Unlike a test for the presence of receptors to a specific antigen, which only "implies" dependence upon that antigen, a functional assay actually assesses the direct or indirect effect of the drug upon the whole cell, whether it is a tumor cell or an endothelial cell. Genetic analysis happens to test for one molecule which has been implicated in the process but there may be more.

If there were to be only protein involved, then one would expect that gene profiling expression would correlate with activity 100% of the time but it actually does so only about 20% of the time. The functional assay doesn't just focus on any one protein or mechanism. Whether it's one protein alone (unlikely) or in combination with other proteins and other mechanical factors, the assay works by assessing the net effect of all those factors.
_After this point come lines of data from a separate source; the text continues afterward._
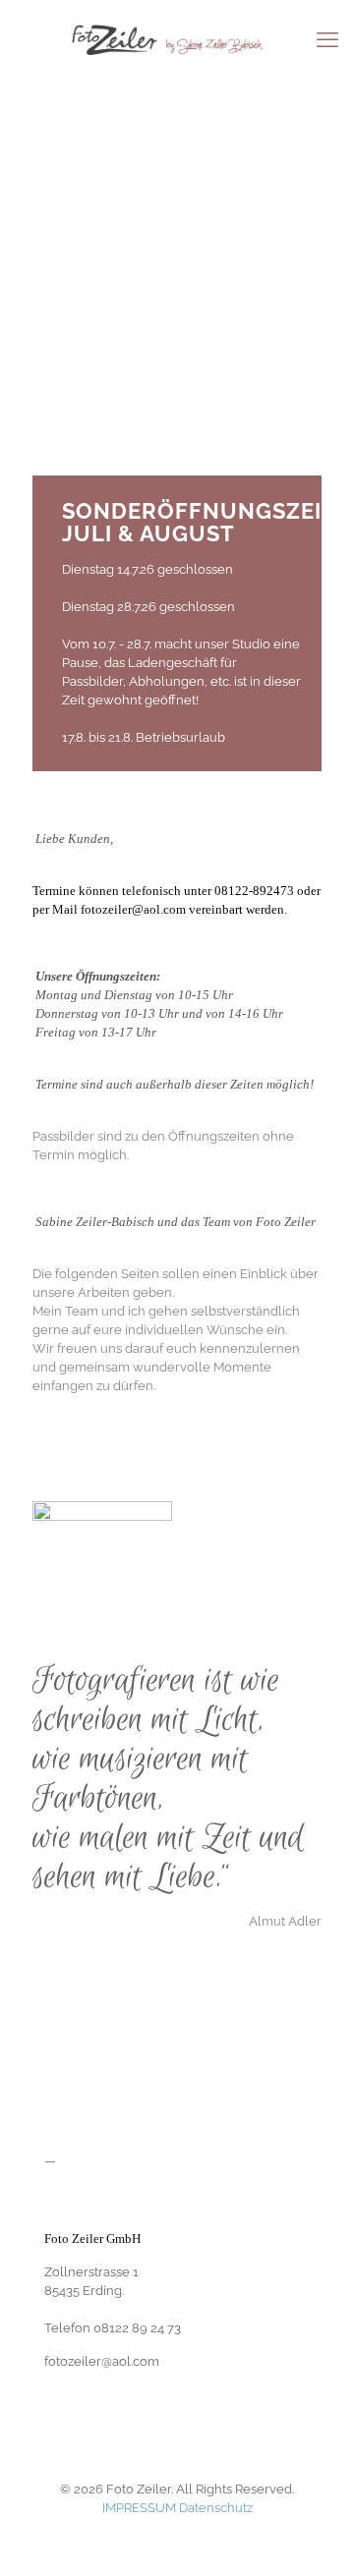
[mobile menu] (327, 39)
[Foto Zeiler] (177, 39)
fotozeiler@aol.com (135, 909)
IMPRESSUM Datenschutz (177, 2507)
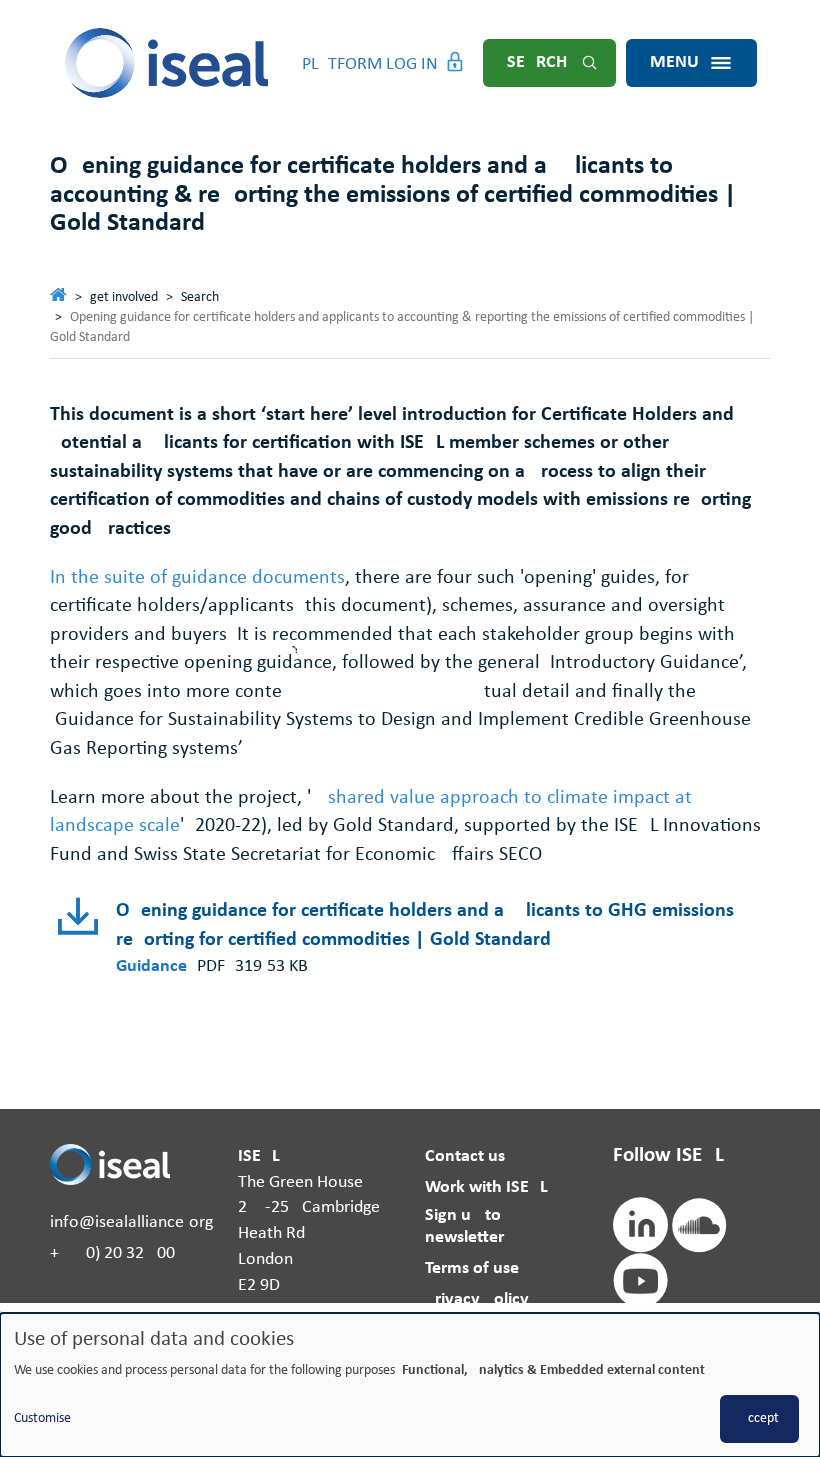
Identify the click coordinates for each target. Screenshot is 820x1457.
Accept (759, 1418)
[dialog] (410, 1385)
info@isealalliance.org (131, 1222)
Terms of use (472, 1268)
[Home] (167, 63)
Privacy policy (477, 1299)
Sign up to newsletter (464, 1226)
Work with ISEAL (486, 1187)
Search (537, 62)
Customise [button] (42, 1418)
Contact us (465, 1156)
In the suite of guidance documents (197, 578)
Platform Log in (370, 64)
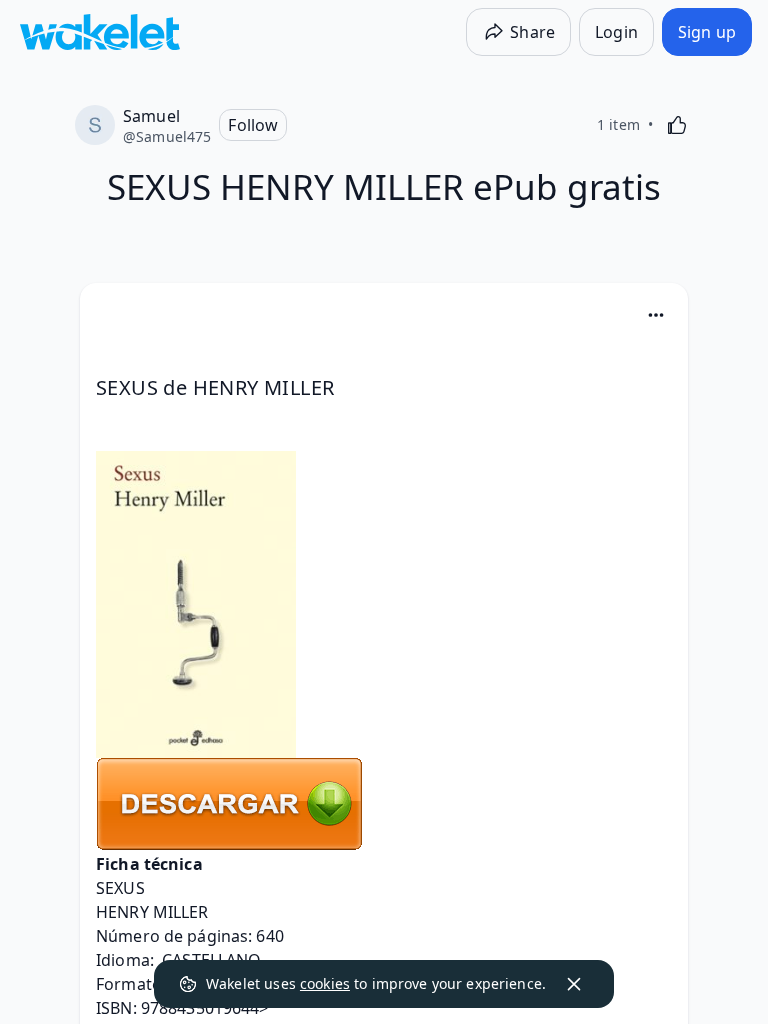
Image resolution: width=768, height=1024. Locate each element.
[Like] (677, 125)
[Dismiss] (574, 984)
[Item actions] (656, 315)
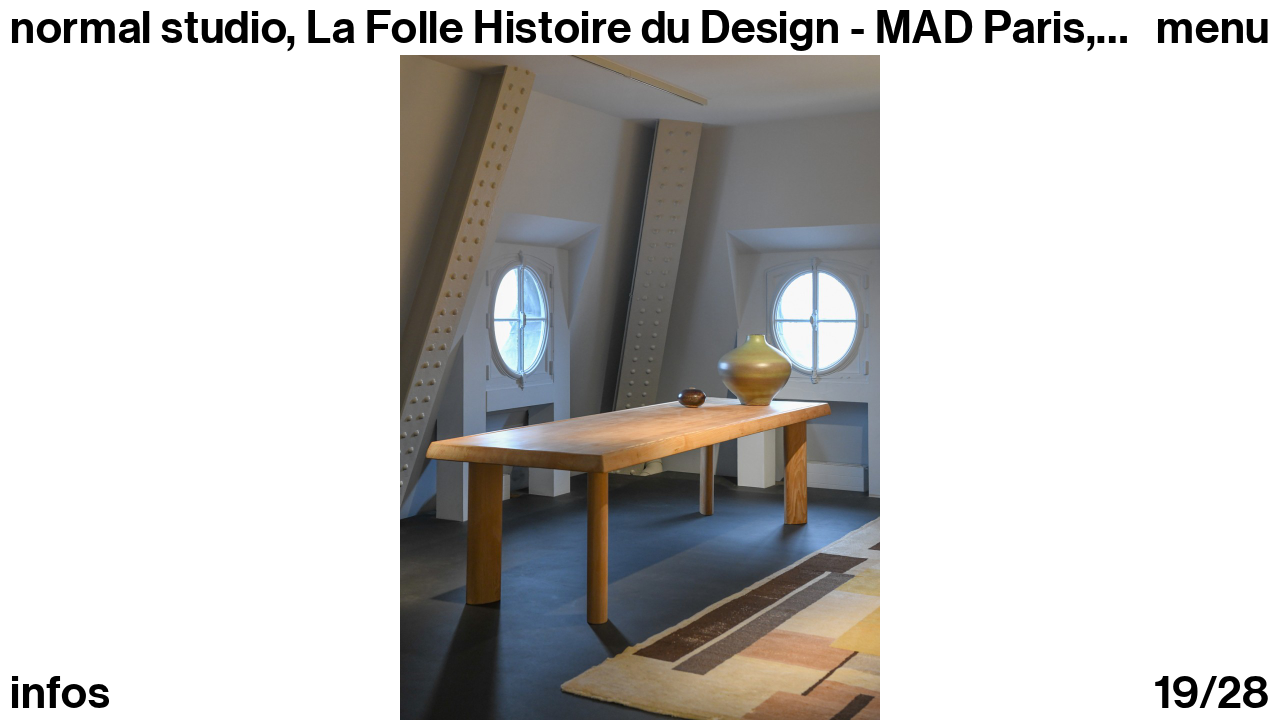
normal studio (148, 28)
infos (60, 693)
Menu (1213, 28)
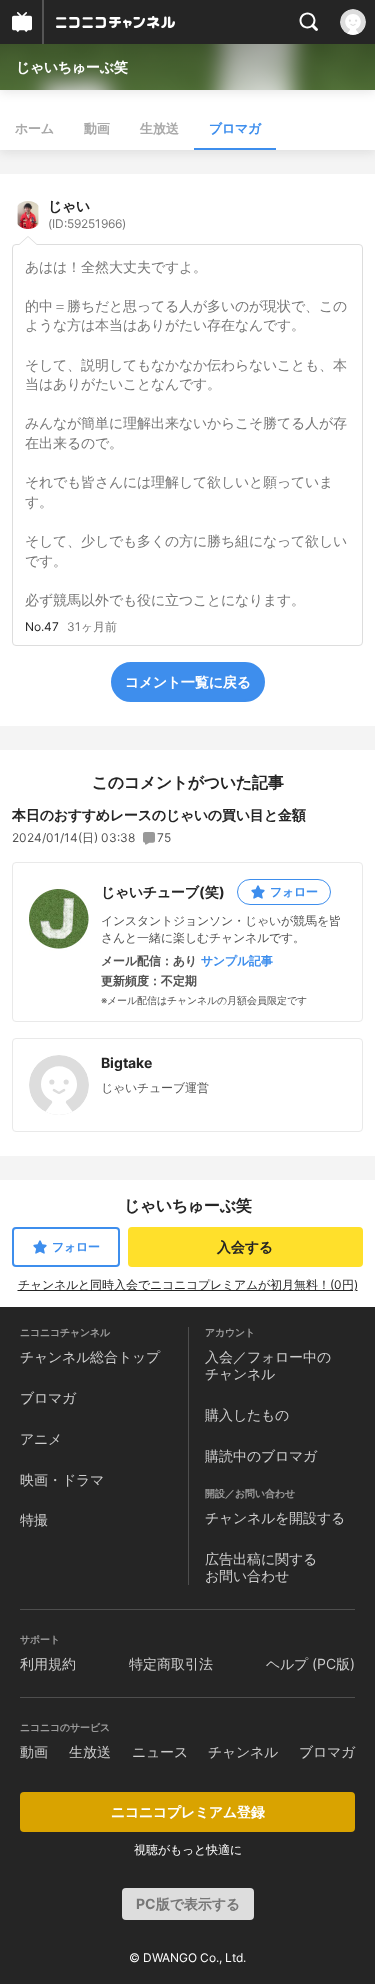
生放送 (159, 128)
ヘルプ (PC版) (310, 1663)
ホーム (34, 128)
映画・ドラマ (62, 1479)
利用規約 (48, 1663)
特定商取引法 (171, 1663)
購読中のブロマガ (261, 1455)
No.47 (42, 627)
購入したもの (247, 1414)
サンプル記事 (237, 961)
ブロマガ (235, 128)
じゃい (87, 214)
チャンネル (243, 1751)
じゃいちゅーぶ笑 (72, 66)
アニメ (41, 1438)
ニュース (160, 1751)
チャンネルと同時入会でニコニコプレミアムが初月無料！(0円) (188, 1284)
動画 (97, 128)
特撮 (34, 1519)
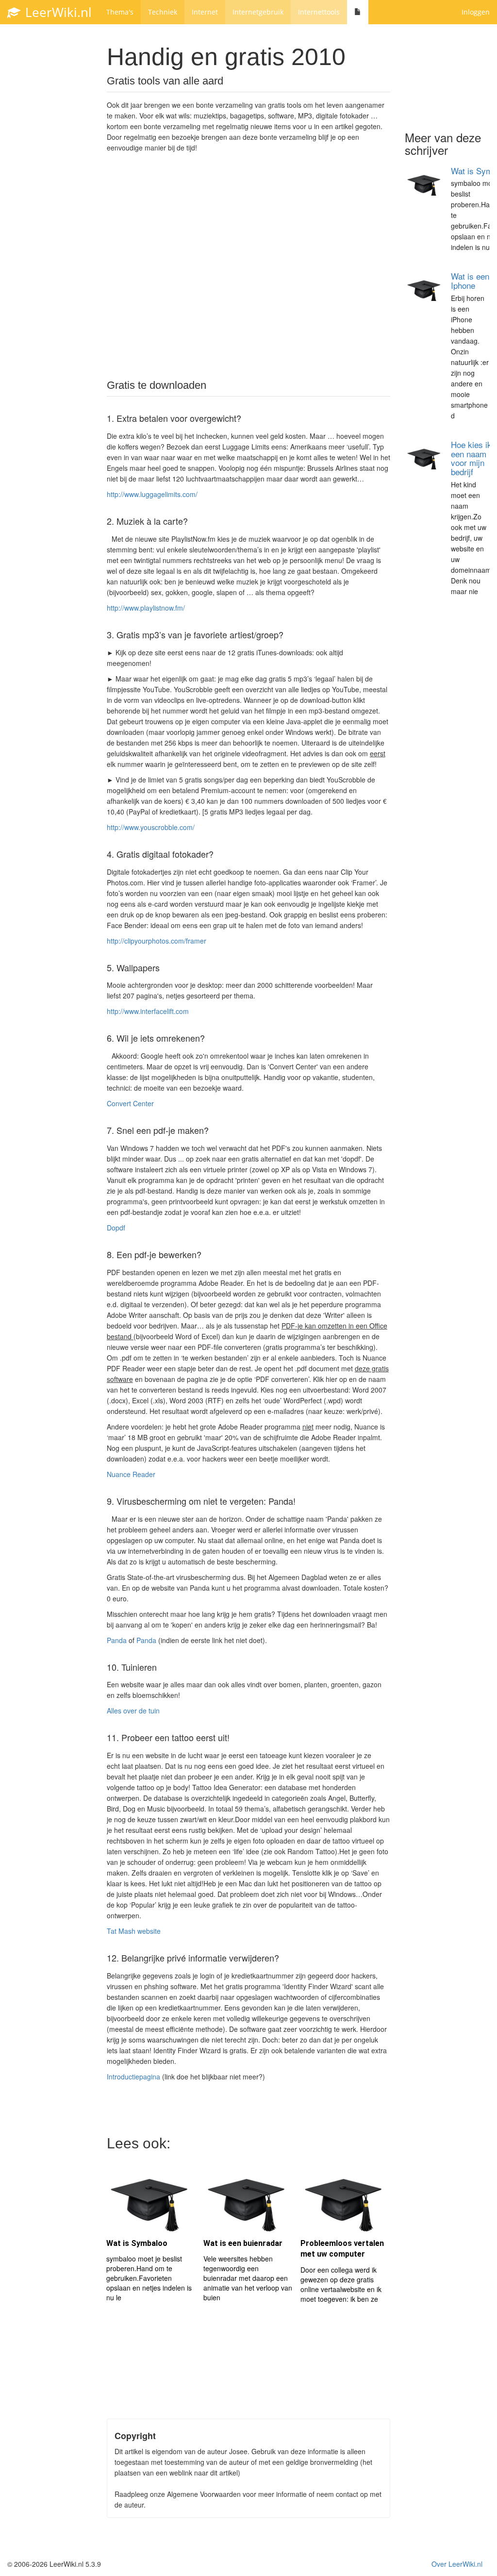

Many of these drugs cry out for validated clinical biomarkers to help set dosage and select people likely to respond. And optimal and reproducible gene expression testing continues to evade the diagnositcs of the disease. Numerous other genes, tumor, and patient factors contribute to the risk of the cancer coming back and the effectiveness of chemotherapy for solid tumors.

It could be vastly more beneficial to measure the net effect of all processes (systems) instead of just individual molecular targets. The cell is a system, an integrated, interacting network of genes, proteins, and other cellular constituents that produce functions. One needs to analyze the systems' response to drug treatments, not just one or a few targets (pathways/mechanisms).

There are many pathways/mechanisms to the altered cellular (forest) function, hence all the different "trees" which correlate in different situations. Improvement can be made by measuring what happens at the end (the effects on the forest), rather than the status of the indivudal trees.